Unlike rheumatoid arthritis and other arthritic conditions, in its earliest stages osteoarthritis produces pain only when a joint is moved. A woman with osteoarthritis of the knee, for example, will experience discomfort only when she’s walking. Bony lumps that develop on the end and middle joints of the finger, known as Heberden’s and Bouchard’s nodes, respectively, are another telltale sign of osteoarthritis. Over time, these nodes actually help ease pain and stiffness by stabilizing the joint in the absence of cartilage. Finally, osteoarthritis even has a sound all its own. Without the buffer that cartilage ordinarily provides, crepitus, a distinctive grating noise, can be heard whenever an affected joint moves.

Seeing your doctor

Even if your doctor suspects you have osteoarthritis—your medical history along with a physical exam will present pretty clear evidence—he or she will want further proof.
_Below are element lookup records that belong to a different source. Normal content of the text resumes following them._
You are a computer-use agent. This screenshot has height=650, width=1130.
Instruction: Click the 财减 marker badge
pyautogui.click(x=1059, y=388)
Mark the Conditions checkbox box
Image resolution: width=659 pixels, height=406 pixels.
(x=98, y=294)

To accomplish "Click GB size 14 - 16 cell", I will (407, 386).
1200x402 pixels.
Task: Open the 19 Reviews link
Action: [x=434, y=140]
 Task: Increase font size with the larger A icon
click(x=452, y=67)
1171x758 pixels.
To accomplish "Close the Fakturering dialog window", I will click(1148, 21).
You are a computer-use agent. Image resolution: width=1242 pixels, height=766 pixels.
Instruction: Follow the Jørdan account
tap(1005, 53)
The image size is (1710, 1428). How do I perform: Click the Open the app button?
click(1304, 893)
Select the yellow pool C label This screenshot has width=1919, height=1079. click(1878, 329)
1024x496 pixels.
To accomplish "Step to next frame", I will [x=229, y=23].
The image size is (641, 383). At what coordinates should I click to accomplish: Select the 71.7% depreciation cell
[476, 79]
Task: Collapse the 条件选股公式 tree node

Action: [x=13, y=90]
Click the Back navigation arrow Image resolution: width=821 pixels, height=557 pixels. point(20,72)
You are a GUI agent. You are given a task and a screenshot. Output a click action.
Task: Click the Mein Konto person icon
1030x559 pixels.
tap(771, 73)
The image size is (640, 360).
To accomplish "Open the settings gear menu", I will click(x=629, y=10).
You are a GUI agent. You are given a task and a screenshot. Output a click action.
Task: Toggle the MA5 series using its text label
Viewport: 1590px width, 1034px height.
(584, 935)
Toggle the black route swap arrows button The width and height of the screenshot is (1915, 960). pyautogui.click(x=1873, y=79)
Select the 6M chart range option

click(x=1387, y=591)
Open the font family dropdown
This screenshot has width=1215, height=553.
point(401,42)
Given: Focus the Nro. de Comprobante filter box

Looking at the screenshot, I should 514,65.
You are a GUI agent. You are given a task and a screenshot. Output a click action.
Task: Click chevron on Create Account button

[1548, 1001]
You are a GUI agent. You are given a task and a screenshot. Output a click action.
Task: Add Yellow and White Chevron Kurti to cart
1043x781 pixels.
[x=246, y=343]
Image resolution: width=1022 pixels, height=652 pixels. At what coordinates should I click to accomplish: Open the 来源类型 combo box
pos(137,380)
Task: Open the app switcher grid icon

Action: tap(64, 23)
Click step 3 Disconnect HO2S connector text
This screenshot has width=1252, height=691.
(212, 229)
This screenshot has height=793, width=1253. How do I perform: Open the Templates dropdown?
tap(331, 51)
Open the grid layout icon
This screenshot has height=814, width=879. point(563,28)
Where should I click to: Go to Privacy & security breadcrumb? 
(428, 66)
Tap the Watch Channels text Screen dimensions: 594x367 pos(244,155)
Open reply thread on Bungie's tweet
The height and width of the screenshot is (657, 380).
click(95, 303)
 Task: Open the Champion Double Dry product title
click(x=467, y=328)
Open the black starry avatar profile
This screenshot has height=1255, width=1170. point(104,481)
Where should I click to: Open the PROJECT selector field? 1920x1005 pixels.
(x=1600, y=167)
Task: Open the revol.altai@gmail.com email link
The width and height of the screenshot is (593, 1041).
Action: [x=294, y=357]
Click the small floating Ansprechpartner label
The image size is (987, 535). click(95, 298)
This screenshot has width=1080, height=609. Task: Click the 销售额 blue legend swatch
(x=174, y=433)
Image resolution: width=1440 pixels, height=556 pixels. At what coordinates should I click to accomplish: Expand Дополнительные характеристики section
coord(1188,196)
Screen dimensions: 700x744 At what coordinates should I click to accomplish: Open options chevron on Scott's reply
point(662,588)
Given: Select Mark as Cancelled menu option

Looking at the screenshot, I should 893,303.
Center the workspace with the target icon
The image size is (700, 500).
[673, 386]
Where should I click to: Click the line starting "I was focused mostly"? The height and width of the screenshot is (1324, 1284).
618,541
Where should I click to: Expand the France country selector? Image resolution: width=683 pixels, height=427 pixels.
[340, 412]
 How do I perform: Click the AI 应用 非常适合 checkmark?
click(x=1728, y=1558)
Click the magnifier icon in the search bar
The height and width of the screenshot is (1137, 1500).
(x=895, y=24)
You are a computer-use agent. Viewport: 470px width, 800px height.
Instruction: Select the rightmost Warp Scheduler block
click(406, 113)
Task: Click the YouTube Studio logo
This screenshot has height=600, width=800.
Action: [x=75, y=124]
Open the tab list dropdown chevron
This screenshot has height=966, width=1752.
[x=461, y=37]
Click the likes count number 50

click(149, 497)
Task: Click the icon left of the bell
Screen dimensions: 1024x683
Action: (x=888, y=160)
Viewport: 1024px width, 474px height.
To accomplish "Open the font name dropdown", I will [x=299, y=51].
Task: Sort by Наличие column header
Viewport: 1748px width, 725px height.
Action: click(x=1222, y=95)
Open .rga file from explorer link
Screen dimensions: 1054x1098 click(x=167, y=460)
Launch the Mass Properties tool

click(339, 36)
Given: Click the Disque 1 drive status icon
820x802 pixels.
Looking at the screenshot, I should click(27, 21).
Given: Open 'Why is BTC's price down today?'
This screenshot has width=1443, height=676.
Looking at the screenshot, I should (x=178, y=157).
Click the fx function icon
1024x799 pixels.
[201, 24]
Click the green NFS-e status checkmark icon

A blood test will distinguish osteoarthritis from similar disorders such as rheumatoid arthritis, bursitis or gout, and X-rays or an MRI (magnetic resonance imaging) will give your physician a better look at the actual joints.

Banishing the pain

Unfortunately, while a broken bone can heal itself, cartilage can’t. Yet even though there’s no actual cure for osteoarthritis, the disease does not necessarily condemn its sufferers to a lifetime of pain.

In fact, the condition is rarely crippling, and because the symptoms come and go over the years, some patients manage with little or no treatment. Nonetheless, there are ways to ease the discomfort:

  • Heating pads, hot-water bottles and soaking in a hot bath can help relieve pain.
  • Muscle-strengthening exercises can restore range of motion. Your doctor or physical therapist will prescribe a specific routine depending on which joints are affected.
  • Swimming and other water exercises are especially helpful since they provide non-weight-bearing activity.
  • Losing weight can’t reverse osteoarthritis in joints already affected, but doing so may delay deterioration in other joints.
  • Practicing perfect posture (keeping shoulders back, stomach and buttocks tucked in and back straight) can relieve osteoarthritis of the spine.
  • In severe cases, surgery is a worthwhile option.)
  • Aspirin and other anti-inflammatories can ease pain, and in severe cases, particularly those affecting weight-bearing joints like knees or muscles, steroid injections can help. Several new drugs are on the market offering promise to osteoarthritis sufferers.

Although osteoarthritis affects millions, there’s no reason to accept it as a natural consequence of aging. Remember, cartilage does not ordinarily deteriorate as you get older, and staying slim and active can certainly help lower your risk of developing the disease.